今年2月の貿易統計は、輸出金額では持ち直し傾向が続くものの、輸出数量は依然として低迷という結果になった。具体的な数字は、金額が前年比2.9%減、数量は15.5%減だったが、これには、前年がうるう年で1日多かったことと、中国の春節休暇が今年は2月になり輸出が下押しされたという特殊要因がある。輸出金額を季節調整値で見れば前月比1.3%増と4カ月連続の増加だ。

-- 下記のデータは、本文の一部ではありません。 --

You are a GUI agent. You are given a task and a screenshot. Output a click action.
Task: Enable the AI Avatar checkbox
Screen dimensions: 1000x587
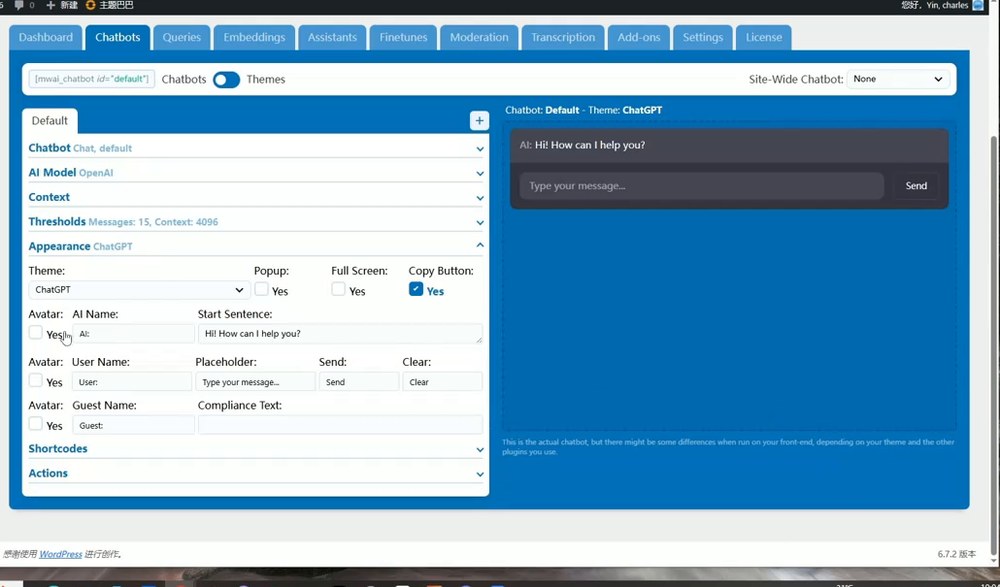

この背景を、大和総研チーフエコノミストの熊谷亮丸氏は「これはあくまでも為替レートが変動したときに起きる一時的なJカーブ効果。アベノミクスの積極的な金融緩和による円安の影響が輸出数量におよんでくるまでには半年から1年近くかかる。また当面は、LNGなどのエネルギー輸入数量の高止まりから貿易収支が悪化するが、こちらも中長期的にとらえれば、徐々に改善に向かっていく」と説明する。
日本からの輸出の先行きに関しては、海外経済の動向を見ていく必要がある。キプロス危機を抱えるEUだが、基本的にはドイツとフランスがギリシャなどで示してきた強い救済姿勢が、最終局面ではユーロ瓦解を防いでいる。
熊谷氏は「いまのところ統計数字にはマイナス面が目立つけれども、総じて海外のファンダメンタルズは回復している。当面は、アメリカへの輸出に引っ張ってもらい、円安の効果が出るのを待つ。為替相場も、流れは1ドル=100円に向かっており、輸出を担う製造業への追い風になる。その間、政府に期待されるのは財政規律の維持と成長戦略へのテコ入れだ」と話す。